══ Data
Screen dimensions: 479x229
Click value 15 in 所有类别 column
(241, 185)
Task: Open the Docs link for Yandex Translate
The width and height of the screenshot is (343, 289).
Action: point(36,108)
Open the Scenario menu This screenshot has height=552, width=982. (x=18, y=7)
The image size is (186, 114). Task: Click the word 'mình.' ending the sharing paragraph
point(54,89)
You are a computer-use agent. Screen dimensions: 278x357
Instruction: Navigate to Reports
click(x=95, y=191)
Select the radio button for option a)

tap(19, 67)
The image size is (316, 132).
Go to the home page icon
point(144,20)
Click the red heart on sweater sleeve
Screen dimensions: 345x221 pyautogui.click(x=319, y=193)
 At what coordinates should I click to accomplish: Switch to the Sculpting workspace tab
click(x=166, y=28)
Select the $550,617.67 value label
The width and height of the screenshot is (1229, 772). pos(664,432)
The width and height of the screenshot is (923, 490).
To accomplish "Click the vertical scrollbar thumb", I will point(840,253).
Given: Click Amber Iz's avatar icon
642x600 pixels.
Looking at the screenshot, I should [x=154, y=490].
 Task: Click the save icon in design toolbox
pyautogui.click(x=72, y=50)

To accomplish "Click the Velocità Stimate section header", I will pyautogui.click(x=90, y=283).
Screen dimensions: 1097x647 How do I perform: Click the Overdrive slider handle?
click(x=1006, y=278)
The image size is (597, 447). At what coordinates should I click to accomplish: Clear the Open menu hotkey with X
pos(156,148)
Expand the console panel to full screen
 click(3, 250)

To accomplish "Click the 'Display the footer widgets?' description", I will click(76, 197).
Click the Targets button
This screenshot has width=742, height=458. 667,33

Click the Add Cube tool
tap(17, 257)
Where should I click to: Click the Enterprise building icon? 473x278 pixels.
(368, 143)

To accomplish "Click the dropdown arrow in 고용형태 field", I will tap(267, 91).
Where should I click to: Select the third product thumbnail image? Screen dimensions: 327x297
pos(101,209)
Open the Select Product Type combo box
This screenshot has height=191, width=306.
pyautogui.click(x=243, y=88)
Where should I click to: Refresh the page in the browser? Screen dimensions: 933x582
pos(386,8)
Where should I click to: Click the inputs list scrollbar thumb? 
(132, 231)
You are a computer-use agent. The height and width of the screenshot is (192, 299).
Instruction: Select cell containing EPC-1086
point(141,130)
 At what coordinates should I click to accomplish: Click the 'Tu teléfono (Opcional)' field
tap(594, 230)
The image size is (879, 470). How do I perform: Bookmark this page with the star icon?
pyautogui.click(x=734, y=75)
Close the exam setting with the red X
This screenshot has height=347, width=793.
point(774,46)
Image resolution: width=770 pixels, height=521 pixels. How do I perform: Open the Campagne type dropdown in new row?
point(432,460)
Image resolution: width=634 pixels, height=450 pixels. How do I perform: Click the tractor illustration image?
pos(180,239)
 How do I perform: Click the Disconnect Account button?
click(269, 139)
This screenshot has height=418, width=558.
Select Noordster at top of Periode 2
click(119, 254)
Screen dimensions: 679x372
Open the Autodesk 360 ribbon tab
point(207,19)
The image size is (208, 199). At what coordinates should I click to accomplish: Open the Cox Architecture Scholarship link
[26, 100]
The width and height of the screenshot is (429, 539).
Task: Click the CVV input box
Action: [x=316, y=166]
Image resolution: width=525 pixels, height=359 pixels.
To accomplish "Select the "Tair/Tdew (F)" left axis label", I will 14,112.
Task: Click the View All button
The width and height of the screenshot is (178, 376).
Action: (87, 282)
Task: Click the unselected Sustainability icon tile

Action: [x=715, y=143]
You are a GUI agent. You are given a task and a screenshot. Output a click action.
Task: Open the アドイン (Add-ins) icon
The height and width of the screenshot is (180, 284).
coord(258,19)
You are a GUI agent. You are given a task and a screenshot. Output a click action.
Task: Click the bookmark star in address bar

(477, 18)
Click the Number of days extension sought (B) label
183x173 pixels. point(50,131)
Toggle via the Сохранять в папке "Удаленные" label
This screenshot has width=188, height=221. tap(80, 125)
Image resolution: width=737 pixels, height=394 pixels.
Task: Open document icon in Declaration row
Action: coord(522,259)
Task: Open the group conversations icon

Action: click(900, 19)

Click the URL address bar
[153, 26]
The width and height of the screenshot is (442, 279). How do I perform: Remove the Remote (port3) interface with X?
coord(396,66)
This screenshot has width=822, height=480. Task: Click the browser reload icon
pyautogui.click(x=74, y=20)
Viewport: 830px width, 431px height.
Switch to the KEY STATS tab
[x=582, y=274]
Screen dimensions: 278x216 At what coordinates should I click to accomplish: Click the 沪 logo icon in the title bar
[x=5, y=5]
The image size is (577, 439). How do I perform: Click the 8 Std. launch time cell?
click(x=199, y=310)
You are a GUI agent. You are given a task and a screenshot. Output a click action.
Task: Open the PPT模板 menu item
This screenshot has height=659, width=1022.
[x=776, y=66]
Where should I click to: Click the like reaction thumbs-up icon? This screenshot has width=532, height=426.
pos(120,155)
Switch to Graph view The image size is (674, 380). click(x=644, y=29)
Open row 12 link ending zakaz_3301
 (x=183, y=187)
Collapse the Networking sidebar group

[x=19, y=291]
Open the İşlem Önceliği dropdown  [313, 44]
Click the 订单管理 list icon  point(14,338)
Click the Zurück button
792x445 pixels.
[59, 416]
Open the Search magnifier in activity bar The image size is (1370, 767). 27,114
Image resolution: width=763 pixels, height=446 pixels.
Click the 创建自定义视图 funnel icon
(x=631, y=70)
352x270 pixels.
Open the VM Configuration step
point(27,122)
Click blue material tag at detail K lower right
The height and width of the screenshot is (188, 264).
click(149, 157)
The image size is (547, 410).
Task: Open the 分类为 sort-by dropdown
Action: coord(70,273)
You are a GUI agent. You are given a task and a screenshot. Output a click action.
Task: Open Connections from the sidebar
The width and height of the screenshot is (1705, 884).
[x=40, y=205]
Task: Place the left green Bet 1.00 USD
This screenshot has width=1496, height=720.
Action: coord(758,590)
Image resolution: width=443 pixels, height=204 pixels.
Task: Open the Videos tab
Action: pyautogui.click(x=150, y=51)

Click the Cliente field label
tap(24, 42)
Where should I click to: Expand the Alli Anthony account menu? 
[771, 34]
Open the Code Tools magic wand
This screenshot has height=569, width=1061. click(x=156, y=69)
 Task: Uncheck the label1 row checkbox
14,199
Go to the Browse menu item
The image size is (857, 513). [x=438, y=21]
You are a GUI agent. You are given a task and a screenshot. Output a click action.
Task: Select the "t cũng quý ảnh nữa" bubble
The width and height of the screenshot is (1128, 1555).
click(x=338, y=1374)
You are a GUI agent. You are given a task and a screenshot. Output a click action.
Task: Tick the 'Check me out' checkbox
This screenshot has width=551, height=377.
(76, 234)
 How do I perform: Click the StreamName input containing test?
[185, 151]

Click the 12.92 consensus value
════
Action item – Print, from the entries above, the line with "Expand the console panel to full screen", the line with "Image resolution: width=525" and all lines between them, exactly and with nothing else.

Answer section –
Expand the console panel to full screen
 click(3, 250)

To accomplish "Click the 'Display the footer widgets?' description", I will click(76, 197).
Click the Targets button
This screenshot has width=742, height=458. 667,33

Click the Add Cube tool
tap(17, 257)
Where should I click to: Click the Enterprise building icon? 473x278 pixels.
(368, 143)

To accomplish "Click the dropdown arrow in 고용형태 field", I will tap(267, 91).
Where should I click to: Select the third product thumbnail image? Screen dimensions: 327x297
pos(101,209)
Open the Select Product Type combo box
This screenshot has height=191, width=306.
pyautogui.click(x=243, y=88)
Where should I click to: Refresh the page in the browser? Screen dimensions: 933x582
pos(386,8)
Where should I click to: Click the inputs list scrollbar thumb? 
(132, 231)
You are a computer-use agent. The height and width of the screenshot is (192, 299).
Instruction: Select cell containing EPC-1086
point(141,130)
 At what coordinates should I click to accomplish: Click the 'Tu teléfono (Opcional)' field
tap(594, 230)
The image size is (879, 470). How do I perform: Bookmark this page with the star icon?
pyautogui.click(x=734, y=75)
Close the exam setting with the red X
This screenshot has height=347, width=793.
point(774,46)
Image resolution: width=770 pixels, height=521 pixels. How do I perform: Open the Campagne type dropdown in new row?
point(432,460)
Image resolution: width=634 pixels, height=450 pixels. How do I perform: Click the tractor illustration image?
pos(180,239)
 How do I perform: Click the Disconnect Account button?
click(269, 139)
This screenshot has height=418, width=558.
Select Noordster at top of Periode 2
click(119, 254)
Screen dimensions: 679x372
Open the Autodesk 360 ribbon tab
point(207,19)
The image size is (208, 199). At what coordinates should I click to accomplish: Open the Cox Architecture Scholarship link
[26, 100]
The width and height of the screenshot is (429, 539).
Task: Click the CVV input box
Action: [x=316, y=166]
Image resolution: width=525 pixels, height=359 pixels.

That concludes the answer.